Cilantro allergy is rare but real. Cilantro is a leafy herb that’s common in foods from around the world, from Mediterranean to Asian cuisines. It can be added and eaten fresh or cooked, or boiled in dishes.
Symptoms of a cilantro allergy are similar to those of other food allergies. According to the American College of Allergy, Asthma, and Immunology, 4 to 6 percent of children and 4 percent of adults have a food allergy. Most food allergies develop during childhood, but they can also crop up later in life. You can become allergic to cilantro even if you’ve had no problem eating it for years.

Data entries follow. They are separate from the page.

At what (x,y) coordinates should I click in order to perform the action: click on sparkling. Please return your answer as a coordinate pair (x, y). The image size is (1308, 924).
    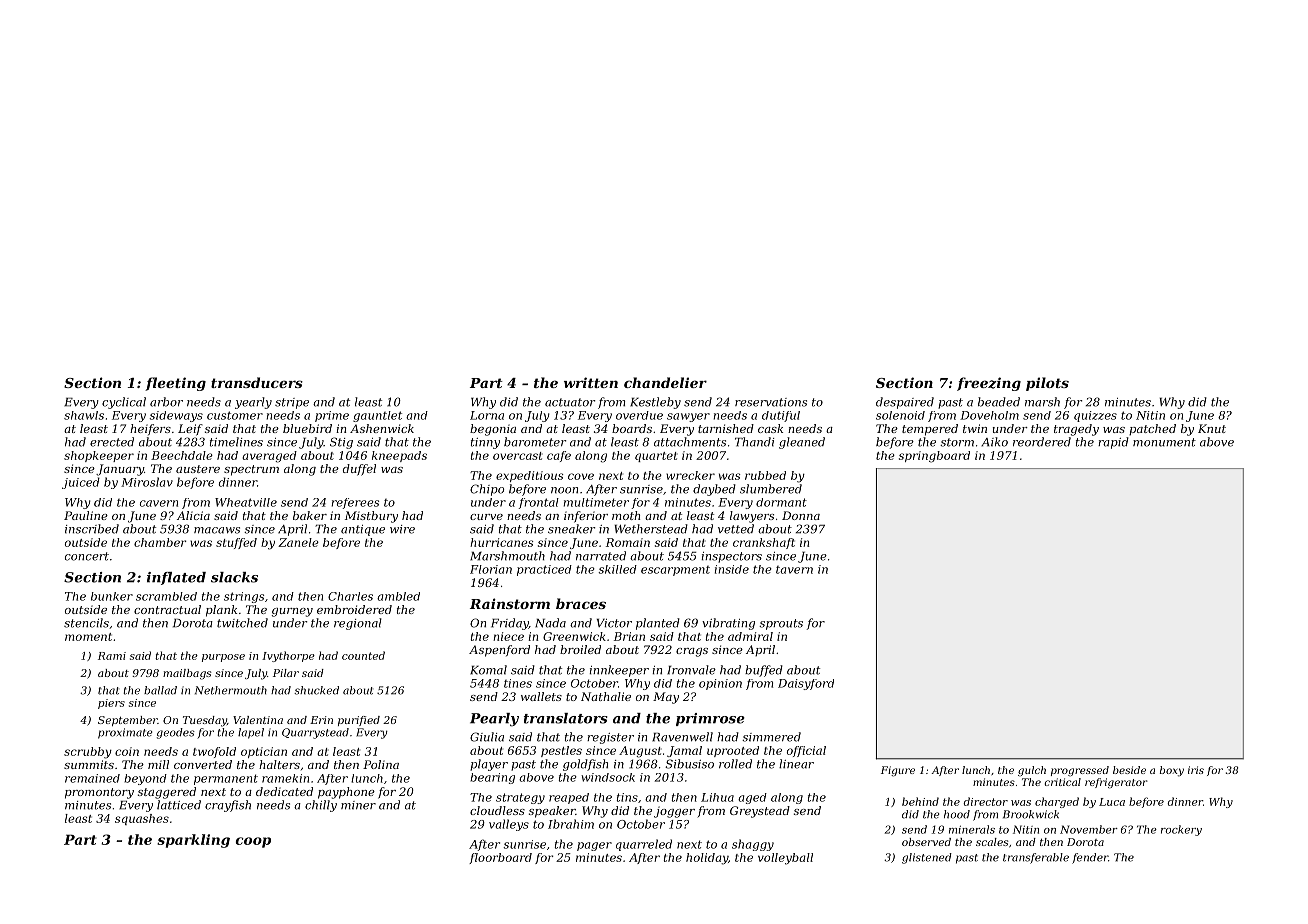
    Looking at the image, I should click on (193, 841).
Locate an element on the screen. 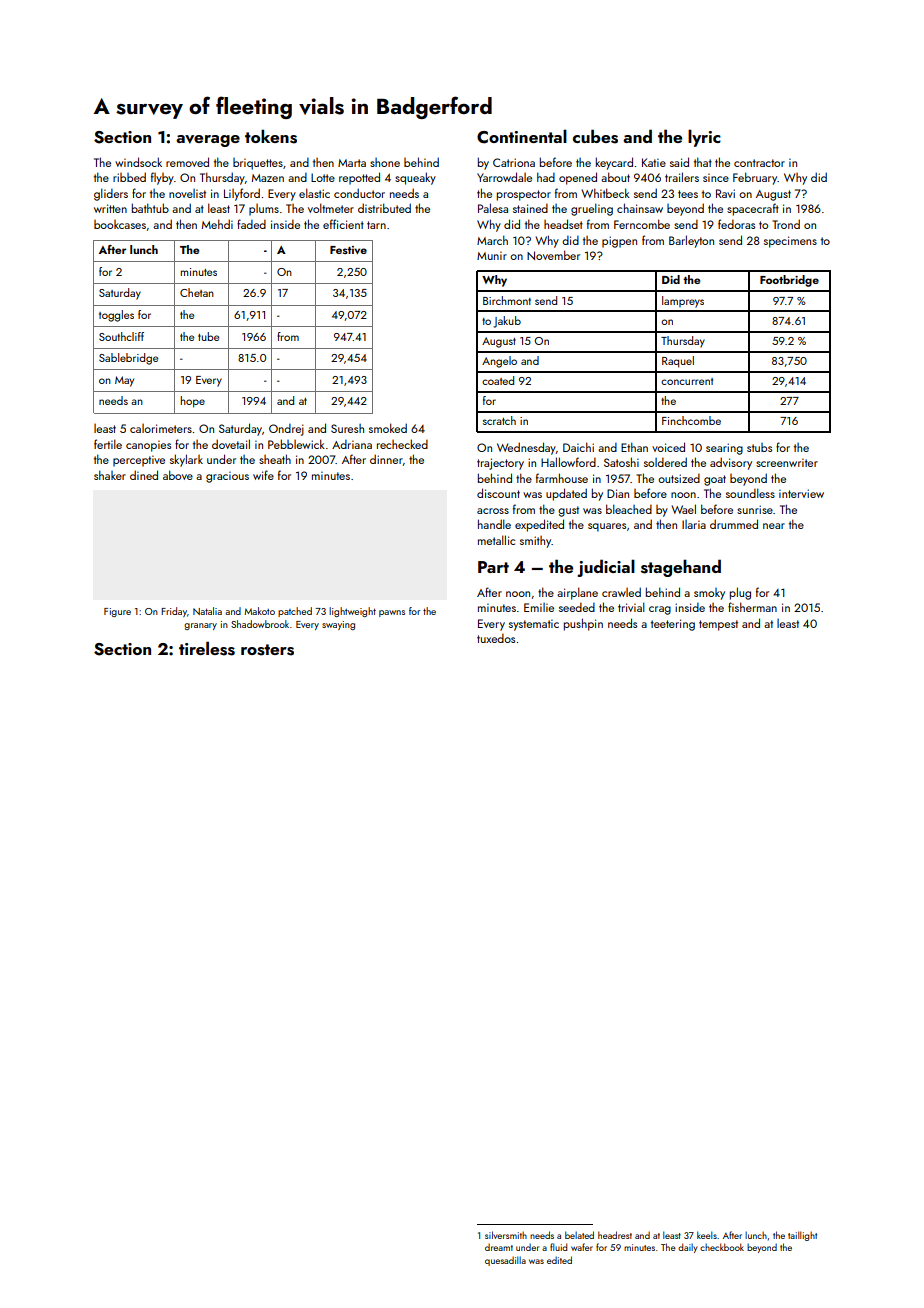  lampreys is located at coordinates (683, 302).
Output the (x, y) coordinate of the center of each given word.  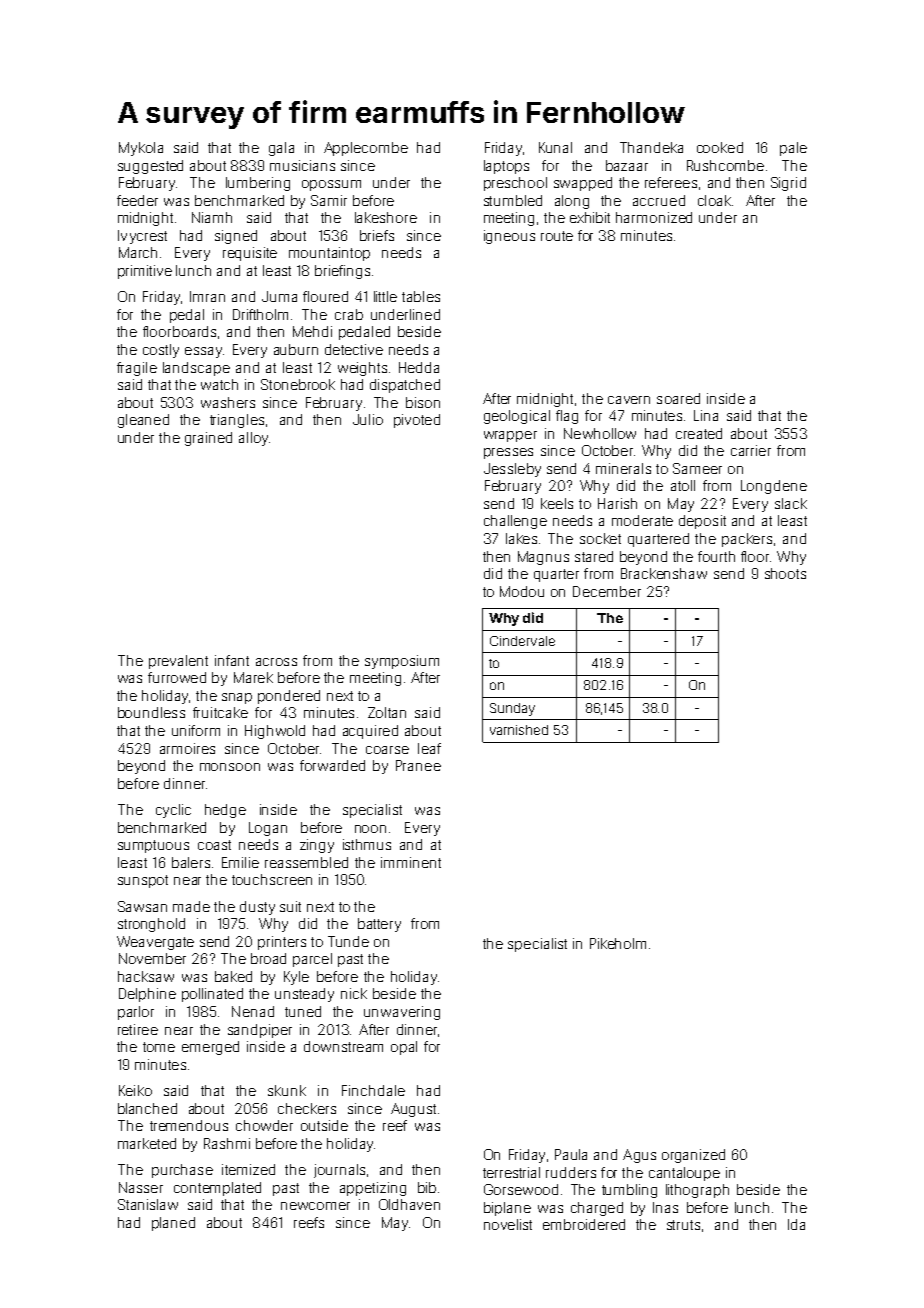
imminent (411, 862)
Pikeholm (618, 943)
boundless (151, 712)
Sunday (512, 709)
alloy (253, 439)
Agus (639, 1156)
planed (173, 1224)
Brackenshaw (664, 573)
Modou (522, 591)
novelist (508, 1224)
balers (191, 862)
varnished (519, 730)
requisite (250, 254)
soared (678, 398)
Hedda (419, 367)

If you’re allergic to cilantro, you may find that raw cilantro causes symptoms, but cooked cilantro doesn’t. Cilantro refers to the leafy stems of the Coriandrum sativum plant, which is also sometimes known as Chinese parsley or coriander. In the United States, coriander usually refers to the seeds of the plant, which can also be ground into a spice. It’s possible to be allergic to the plant’s coriander seeds, or to the coriander spice made from ground seeds.
Symptoms of a cilantro allergy may resemble those of other food allergies. These include:
- swollen, itchy lips or tongue
- stomach pain, including vomiting and cramps
A severe cilantro allergy could lead to anaphylaxis, a severe and potentially life-threatening allergic reaction. Symptoms of anaphylaxis from a cilantro allergy include:
- difficulty breathing, including shortness of breath and wheezing
- dizziness (vertigo)
- weak pulse
- difficulty swallowing
- swollen tongue
- facial swelling
While anaphylaxis is not common with a cilantro allergy, it’s important to seek emergency medical attention if you’re experiencing the above symptoms.
Seek emergency medical attention if you’re experiencing severe symptoms. Anaphylaxis can be life-threatening and can occur very suddenly after you are exposed to an allergen. If you develop a rash, are weak, have a high pulse, feel nauseous, or start vomiting seek out medical care immediately.
If you’re with someone who is experiencing anaphylaxis, you should:
- Call 911 immediately.
- See if they have an epinephrine (adrenaline) auto injector (Epi-Pen) and help them, if needed.
- Try to keep the person calm.
- Help the person lie on their back.
- Raise their feet about 12 inches and cover them with a blanket.
- Turn them on their side if they are vomiting or bleeding.
- Make sure their clothing is loose so they can breathe.
- Avoid giving oral medications, anything to drink, or lifting their head, especially if they’re having trouble breathing.
- If they’re having trouble breathing, you may need to perform CPR.
If you have had anaphylaxis after eating or coming into contact with cilantro, your doctor may prescribe an Epi-Pen for you to keep with you in case of emergency.
If it’s a less serious case, you may be able to use an antihistamine such as Benadryl to calm the reaction and reduce your symptoms.
Many people find that cilantro has an unpleasant soapy taste. This isn’t usually because of a cilantro allergy. Studies show that this intense unpleasant flavor of cilantro may be genetic.
A 2012 study looked at the genomes of thousands of participants who answered whether they thought cilantro tasted like soap or not. They found a strong association between those who think that cilantro tastes like soap and those who have a genetic variation that impacts a particular olfactory receptor gene, called OR6A2. Olfactory receptor genes affect your sense of smell.
The olfactory receptor that gene OR6A2 affects is sensitive to aldehyde chemicals, which are a major part of what gives cilantro its smell. This study suggests that dislike of cilantro is probably driven by its smell and is due to how your genes code your nose to respond to the chemicals that give cilantro its smell.
If you’re just developing an allergy to cilantro, it’s important to work with your doctor to confirm that cilantro is the trigger and to immediately remove it from your diet.
The best way to avoid triggering this, like with any allergy, is to avoid it entirely and to know what you need to do if you accidentally ingest it.
There are quite a few cuisines across the globe that incorporate this herb in dishes. Cilantro is common in many central and South American, Mediterranean, Asian, and Portuguese meals. If you’re eating these foods, whether in a restaurant or at home, make sure to double-check the ingredient list.
Remember to be careful when picking up or ordering pre-made dishes such as guacamole or salsas at the grocery as these may also contain cilantro.
In the long-term, you may want find some ingredient replacements, especially if you’re used to eating a lot of cilantro:
Parsley: Parsley is similar to cilantro in color and is a good fresh alternative. The taste isn’t exactly the same, but it offers some similar color, texture, and an added herb flavor to dishes. The flavor tends to be a bit more bitter. It has the same visual effect as cilantro if used as a garnish.
Vietnamese mint: Vietnamese mint, also known as rau ram, is another option. It isn’t from the same family as cilantro, so people with a cilantro allergy may be able to eat it. It has some spice, so it adds flavor. It’s also usually served raw.